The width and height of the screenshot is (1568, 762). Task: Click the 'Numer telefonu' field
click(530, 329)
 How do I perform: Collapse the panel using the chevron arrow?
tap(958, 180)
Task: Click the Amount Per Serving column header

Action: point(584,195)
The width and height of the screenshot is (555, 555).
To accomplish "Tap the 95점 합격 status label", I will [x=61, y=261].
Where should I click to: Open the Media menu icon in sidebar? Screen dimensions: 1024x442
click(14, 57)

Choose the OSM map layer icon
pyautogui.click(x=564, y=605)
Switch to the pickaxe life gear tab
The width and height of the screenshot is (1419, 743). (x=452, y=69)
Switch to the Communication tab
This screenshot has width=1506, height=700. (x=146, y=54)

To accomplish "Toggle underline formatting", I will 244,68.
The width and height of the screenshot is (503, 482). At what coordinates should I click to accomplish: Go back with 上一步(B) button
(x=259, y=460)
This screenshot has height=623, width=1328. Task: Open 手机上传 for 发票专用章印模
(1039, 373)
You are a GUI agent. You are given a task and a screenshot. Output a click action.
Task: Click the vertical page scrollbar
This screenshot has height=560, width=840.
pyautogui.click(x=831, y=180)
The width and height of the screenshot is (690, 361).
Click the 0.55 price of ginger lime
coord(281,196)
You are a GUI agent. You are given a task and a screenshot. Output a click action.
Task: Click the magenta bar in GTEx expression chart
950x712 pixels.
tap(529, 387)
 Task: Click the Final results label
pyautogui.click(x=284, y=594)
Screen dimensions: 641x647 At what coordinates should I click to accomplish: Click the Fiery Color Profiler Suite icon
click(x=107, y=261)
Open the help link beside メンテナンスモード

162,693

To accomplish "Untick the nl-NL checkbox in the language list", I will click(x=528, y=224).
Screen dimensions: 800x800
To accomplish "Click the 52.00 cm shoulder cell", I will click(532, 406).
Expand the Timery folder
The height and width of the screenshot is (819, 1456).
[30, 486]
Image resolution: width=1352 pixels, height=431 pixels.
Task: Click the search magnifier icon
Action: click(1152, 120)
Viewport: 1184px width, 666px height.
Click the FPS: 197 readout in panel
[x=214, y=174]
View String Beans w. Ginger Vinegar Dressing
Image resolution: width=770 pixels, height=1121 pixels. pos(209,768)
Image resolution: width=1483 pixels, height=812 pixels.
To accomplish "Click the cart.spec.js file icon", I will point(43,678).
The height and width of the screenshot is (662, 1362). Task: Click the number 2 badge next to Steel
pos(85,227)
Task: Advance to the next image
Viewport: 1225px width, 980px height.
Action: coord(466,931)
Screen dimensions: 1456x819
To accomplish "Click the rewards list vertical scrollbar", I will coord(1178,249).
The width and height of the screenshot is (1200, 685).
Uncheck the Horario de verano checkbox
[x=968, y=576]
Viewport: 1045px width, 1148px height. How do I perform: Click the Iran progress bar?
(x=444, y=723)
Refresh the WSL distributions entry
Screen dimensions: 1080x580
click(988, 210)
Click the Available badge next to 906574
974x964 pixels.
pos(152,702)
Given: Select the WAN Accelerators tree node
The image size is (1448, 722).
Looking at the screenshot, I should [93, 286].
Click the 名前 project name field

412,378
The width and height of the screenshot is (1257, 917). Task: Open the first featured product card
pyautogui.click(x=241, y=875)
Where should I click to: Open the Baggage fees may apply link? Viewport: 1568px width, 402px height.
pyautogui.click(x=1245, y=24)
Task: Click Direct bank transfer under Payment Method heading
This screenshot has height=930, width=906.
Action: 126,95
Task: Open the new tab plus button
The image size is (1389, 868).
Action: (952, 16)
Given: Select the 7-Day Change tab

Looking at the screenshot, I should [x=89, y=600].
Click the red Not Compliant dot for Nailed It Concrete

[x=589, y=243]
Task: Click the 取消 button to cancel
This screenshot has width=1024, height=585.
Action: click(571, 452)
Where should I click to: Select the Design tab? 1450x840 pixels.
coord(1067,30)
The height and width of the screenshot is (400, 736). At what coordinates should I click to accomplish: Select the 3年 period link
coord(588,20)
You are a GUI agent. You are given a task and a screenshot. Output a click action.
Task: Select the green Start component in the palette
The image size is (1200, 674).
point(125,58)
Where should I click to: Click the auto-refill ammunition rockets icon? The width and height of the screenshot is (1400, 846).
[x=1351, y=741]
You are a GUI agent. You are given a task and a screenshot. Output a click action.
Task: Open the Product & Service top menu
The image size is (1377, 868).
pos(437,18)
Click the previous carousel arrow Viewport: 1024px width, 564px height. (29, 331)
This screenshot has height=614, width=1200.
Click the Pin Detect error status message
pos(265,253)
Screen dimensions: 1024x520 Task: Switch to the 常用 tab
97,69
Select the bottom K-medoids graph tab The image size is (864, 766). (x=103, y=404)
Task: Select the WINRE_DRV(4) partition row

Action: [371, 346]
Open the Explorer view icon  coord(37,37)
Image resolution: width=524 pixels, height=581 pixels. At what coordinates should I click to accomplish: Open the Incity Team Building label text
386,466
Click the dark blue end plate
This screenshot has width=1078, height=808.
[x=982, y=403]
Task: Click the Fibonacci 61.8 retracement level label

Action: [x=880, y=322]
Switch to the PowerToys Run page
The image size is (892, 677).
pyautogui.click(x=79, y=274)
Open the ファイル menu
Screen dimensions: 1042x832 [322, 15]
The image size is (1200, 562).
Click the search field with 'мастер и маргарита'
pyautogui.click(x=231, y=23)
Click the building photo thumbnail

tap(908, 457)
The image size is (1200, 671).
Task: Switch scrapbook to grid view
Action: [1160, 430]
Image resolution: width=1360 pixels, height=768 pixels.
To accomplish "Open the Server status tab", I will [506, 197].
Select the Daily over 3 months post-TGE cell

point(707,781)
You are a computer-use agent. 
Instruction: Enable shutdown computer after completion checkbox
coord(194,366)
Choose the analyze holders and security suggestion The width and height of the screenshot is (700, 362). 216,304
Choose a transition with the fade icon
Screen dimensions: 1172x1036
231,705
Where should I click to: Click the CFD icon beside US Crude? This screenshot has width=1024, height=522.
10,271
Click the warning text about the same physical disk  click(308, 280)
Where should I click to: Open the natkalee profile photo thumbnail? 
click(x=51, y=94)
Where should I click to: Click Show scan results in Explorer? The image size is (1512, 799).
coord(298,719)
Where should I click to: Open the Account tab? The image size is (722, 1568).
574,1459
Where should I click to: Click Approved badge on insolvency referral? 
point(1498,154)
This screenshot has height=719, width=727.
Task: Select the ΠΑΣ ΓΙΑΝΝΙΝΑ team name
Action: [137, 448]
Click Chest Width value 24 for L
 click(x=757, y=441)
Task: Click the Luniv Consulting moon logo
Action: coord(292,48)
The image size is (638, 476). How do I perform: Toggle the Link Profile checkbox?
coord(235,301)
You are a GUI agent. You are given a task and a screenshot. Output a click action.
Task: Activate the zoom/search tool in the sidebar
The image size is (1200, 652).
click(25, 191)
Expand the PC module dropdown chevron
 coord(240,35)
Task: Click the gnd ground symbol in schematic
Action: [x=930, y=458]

____

Work to be completed
Extract the complete data, matching each line exactly.

Solution below
The width and height of the screenshot is (1568, 762). Task: Click the 'Numer telefonu' field
click(530, 329)
 How do I perform: Collapse the panel using the chevron arrow?
tap(958, 180)
Task: Click the Amount Per Serving column header

Action: point(584,195)
The width and height of the screenshot is (555, 555).
To accomplish "Tap the 95점 합격 status label", I will [x=61, y=261].
Where should I click to: Open the Media menu icon in sidebar? Screen dimensions: 1024x442
click(14, 57)

Choose the OSM map layer icon
pyautogui.click(x=564, y=605)
Switch to the pickaxe life gear tab
The width and height of the screenshot is (1419, 743). (x=452, y=69)
Switch to the Communication tab
This screenshot has width=1506, height=700. (x=146, y=54)

To accomplish "Toggle underline formatting", I will 244,68.
The width and height of the screenshot is (503, 482). At what coordinates should I click to accomplish: Go back with 上一步(B) button
(x=259, y=460)
This screenshot has height=623, width=1328. Task: Open 手机上传 for 发票专用章印模
(1039, 373)
You are a GUI agent. You are given a task and a screenshot. Output a click action.
Task: Click the vertical page scrollbar
This screenshot has height=560, width=840.
pyautogui.click(x=831, y=180)
The width and height of the screenshot is (690, 361).
Click the 0.55 price of ginger lime
coord(281,196)
You are a GUI agent. You are given a task and a screenshot. Output a click action.
Task: Click the magenta bar in GTEx expression chart
950x712 pixels.
tap(529, 387)
 Task: Click the Final results label
pyautogui.click(x=284, y=594)
Screen dimensions: 641x647 At what coordinates should I click to accomplish: Click the Fiery Color Profiler Suite icon
click(x=107, y=261)
Open the help link beside メンテナンスモード

162,693

To accomplish "Untick the nl-NL checkbox in the language list", I will click(x=528, y=224).
Screen dimensions: 800x800
To accomplish "Click the 52.00 cm shoulder cell", I will click(532, 406).
Expand the Timery folder
The height and width of the screenshot is (819, 1456).
[30, 486]
Image resolution: width=1352 pixels, height=431 pixels.
Task: Click the search magnifier icon
Action: click(1152, 120)
Viewport: 1184px width, 666px height.
Click the FPS: 197 readout in panel
[x=214, y=174]
View String Beans w. Ginger Vinegar Dressing
Image resolution: width=770 pixels, height=1121 pixels. pos(209,768)
Image resolution: width=1483 pixels, height=812 pixels.
To accomplish "Click the cart.spec.js file icon", I will point(43,678).
The height and width of the screenshot is (662, 1362). Task: Click the number 2 badge next to Steel
pos(85,227)
Task: Advance to the next image
Viewport: 1225px width, 980px height.
Action: coord(466,931)
Screen dimensions: 1456x819
To accomplish "Click the rewards list vertical scrollbar", I will coord(1178,249).
The width and height of the screenshot is (1200, 685).
Uncheck the Horario de verano checkbox
[x=968, y=576]
Viewport: 1045px width, 1148px height. How do I perform: Click the Iran progress bar?
(x=444, y=723)
Refresh the WSL distributions entry
Screen dimensions: 1080x580
click(988, 210)
Click the Available badge next to 906574
974x964 pixels.
pos(152,702)
Given: Select the WAN Accelerators tree node
The image size is (1448, 722).
Looking at the screenshot, I should [93, 286].
Click the 名前 project name field

412,378
The width and height of the screenshot is (1257, 917). Task: Open the first featured product card
pyautogui.click(x=241, y=875)
Where should I click to: Open the Baggage fees may apply link? Viewport: 1568px width, 402px height.
pyautogui.click(x=1245, y=24)
Task: Click Direct bank transfer under Payment Method heading
This screenshot has height=930, width=906.
Action: 126,95
Task: Open the new tab plus button
The image size is (1389, 868).
Action: (952, 16)
Given: Select the 7-Day Change tab

Looking at the screenshot, I should [x=89, y=600].
Click the red Not Compliant dot for Nailed It Concrete

[x=589, y=243]
Task: Click the 取消 button to cancel
This screenshot has width=1024, height=585.
Action: click(571, 452)
Where should I click to: Select the Design tab? 1450x840 pixels.
coord(1067,30)
The height and width of the screenshot is (400, 736). At what coordinates should I click to accomplish: Select the 3年 period link
coord(588,20)
You are a GUI agent. You are given a task and a screenshot. Output a click action.
Task: Select the green Start component in the palette
The image size is (1200, 674).
point(125,58)
Where should I click to: Click the auto-refill ammunition rockets icon? The width and height of the screenshot is (1400, 846).
[x=1351, y=741]
You are a GUI agent. You are given a task and a screenshot. Output a click action.
Task: Open the Product & Service top menu
The image size is (1377, 868).
pos(437,18)
Click the previous carousel arrow Viewport: 1024px width, 564px height. (29, 331)
This screenshot has height=614, width=1200.
Click the Pin Detect error status message
pos(265,253)
Screen dimensions: 1024x520 Task: Switch to the 常用 tab
97,69
Select the bottom K-medoids graph tab The image size is (864, 766). (x=103, y=404)
Task: Select the WINRE_DRV(4) partition row

Action: [371, 346]
Open the Explorer view icon  coord(37,37)
Image resolution: width=524 pixels, height=581 pixels. At what coordinates should I click to accomplish: Open the Incity Team Building label text
386,466
Click the dark blue end plate
This screenshot has width=1078, height=808.
[x=982, y=403]
Task: Click the Fibonacci 61.8 retracement level label

Action: [x=880, y=322]
Switch to the PowerToys Run page
The image size is (892, 677).
pyautogui.click(x=79, y=274)
Open the ファイル menu
Screen dimensions: 1042x832 [322, 15]
The image size is (1200, 562).
Click the search field with 'мастер и маргарита'
pyautogui.click(x=231, y=23)
Click the building photo thumbnail

tap(908, 457)
The image size is (1200, 671).
Task: Switch scrapbook to grid view
Action: [1160, 430]
Image resolution: width=1360 pixels, height=768 pixels.
To accomplish "Open the Server status tab", I will [506, 197].
Select the Daily over 3 months post-TGE cell

point(707,781)
You are a computer-use agent. 
Instruction: Enable shutdown computer after completion checkbox
coord(194,366)
Choose the analyze holders and security suggestion The width and height of the screenshot is (700, 362). 216,304
Choose a transition with the fade icon
Screen dimensions: 1172x1036
231,705
Where should I click to: Click the CFD icon beside US Crude? This screenshot has width=1024, height=522.
10,271
Click the warning text about the same physical disk  click(308, 280)
Where should I click to: Open the natkalee profile photo thumbnail? 
click(x=51, y=94)
Where should I click to: Click Show scan results in Explorer? The image size is (1512, 799).
coord(298,719)
Where should I click to: Open the Account tab? The image size is (722, 1568).
574,1459
Where should I click to: Click Approved badge on insolvency referral? 
point(1498,154)
This screenshot has height=719, width=727.
Task: Select the ΠΑΣ ΓΙΑΝΝΙΝΑ team name
Action: [137, 448]
Click Chest Width value 24 for L
 click(x=757, y=441)
Task: Click the Luniv Consulting moon logo
Action: coord(292,48)
The image size is (638, 476). How do I perform: Toggle the Link Profile checkbox?
coord(235,301)
You are a GUI agent. You are given a task and a screenshot. Output a click action.
Task: Activate the zoom/search tool in the sidebar
The image size is (1200, 652).
click(25, 191)
Expand the PC module dropdown chevron
 coord(240,35)
Task: Click the gnd ground symbol in schematic
Action: [x=930, y=458]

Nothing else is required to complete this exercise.